### [Task objective]
Your response should contain every record below, copied exactly.
··· Records for this exercise ···
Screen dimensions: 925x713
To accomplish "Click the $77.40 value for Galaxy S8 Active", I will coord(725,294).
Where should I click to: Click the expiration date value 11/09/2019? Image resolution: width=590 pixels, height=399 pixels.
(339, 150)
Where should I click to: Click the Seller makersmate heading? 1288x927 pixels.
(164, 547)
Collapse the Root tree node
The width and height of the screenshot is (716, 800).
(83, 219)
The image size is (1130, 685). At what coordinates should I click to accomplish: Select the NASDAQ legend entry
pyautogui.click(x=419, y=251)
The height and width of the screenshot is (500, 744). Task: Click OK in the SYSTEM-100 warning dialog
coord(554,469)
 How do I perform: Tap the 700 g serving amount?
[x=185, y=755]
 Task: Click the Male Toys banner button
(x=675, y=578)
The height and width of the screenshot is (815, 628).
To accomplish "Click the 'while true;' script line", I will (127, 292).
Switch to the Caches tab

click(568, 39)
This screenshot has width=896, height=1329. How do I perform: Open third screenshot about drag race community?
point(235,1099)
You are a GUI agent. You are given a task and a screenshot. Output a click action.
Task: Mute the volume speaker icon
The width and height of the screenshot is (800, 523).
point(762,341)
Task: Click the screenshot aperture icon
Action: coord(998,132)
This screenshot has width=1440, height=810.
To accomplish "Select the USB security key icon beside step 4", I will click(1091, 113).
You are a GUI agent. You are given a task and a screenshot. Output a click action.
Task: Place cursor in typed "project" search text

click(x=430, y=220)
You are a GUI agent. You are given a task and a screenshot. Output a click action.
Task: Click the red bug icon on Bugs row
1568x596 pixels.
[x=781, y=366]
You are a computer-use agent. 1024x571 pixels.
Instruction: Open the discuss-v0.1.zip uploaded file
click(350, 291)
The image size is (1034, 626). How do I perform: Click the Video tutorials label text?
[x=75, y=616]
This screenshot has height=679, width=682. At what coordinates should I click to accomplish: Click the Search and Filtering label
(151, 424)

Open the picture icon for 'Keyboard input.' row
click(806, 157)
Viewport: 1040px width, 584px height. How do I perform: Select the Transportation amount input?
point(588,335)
···
### [Solved problem]
Screen dimensions: 925x713
To accomplish "Click the $77.40 value for Galaxy S8 Active", I will coord(725,294).
Where should I click to: Click the expiration date value 11/09/2019? Image resolution: width=590 pixels, height=399 pixels.
(339, 150)
Where should I click to: Click the Seller makersmate heading? 1288x927 pixels.
(164, 547)
Collapse the Root tree node
The width and height of the screenshot is (716, 800).
(83, 219)
The image size is (1130, 685). At what coordinates should I click to accomplish: Select the NASDAQ legend entry
pyautogui.click(x=419, y=251)
The height and width of the screenshot is (500, 744). Task: Click OK in the SYSTEM-100 warning dialog
coord(554,469)
 How do I perform: Tap the 700 g serving amount?
[x=185, y=755]
 Task: Click the Male Toys banner button
(x=675, y=578)
The height and width of the screenshot is (815, 628).
To accomplish "Click the 'while true;' script line", I will (127, 292).
Switch to the Caches tab

click(568, 39)
This screenshot has width=896, height=1329. How do I perform: Open third screenshot about drag race community?
point(235,1099)
You are a GUI agent. You are given a task and a screenshot. Output a click action.
Task: Mute the volume speaker icon
The width and height of the screenshot is (800, 523).
point(762,341)
Task: Click the screenshot aperture icon
Action: coord(998,132)
This screenshot has width=1440, height=810.
To accomplish "Select the USB security key icon beside step 4", I will click(1091, 113).
You are a GUI agent. You are given a task and a screenshot. Output a click action.
Task: Place cursor in typed "project" search text

click(x=430, y=220)
You are a GUI agent. You are given a task and a screenshot. Output a click action.
Task: Click the red bug icon on Bugs row
1568x596 pixels.
[x=781, y=366]
You are a computer-use agent. 1024x571 pixels.
Instruction: Open the discuss-v0.1.zip uploaded file
click(350, 291)
The image size is (1034, 626). How do I perform: Click the Video tutorials label text?
[x=75, y=616]
This screenshot has height=679, width=682. At what coordinates should I click to accomplish: Click the Search and Filtering label
(151, 424)

Open the picture icon for 'Keyboard input.' row
click(806, 157)
Viewport: 1040px width, 584px height. How do I perform: Select the Transportation amount input?
point(588,335)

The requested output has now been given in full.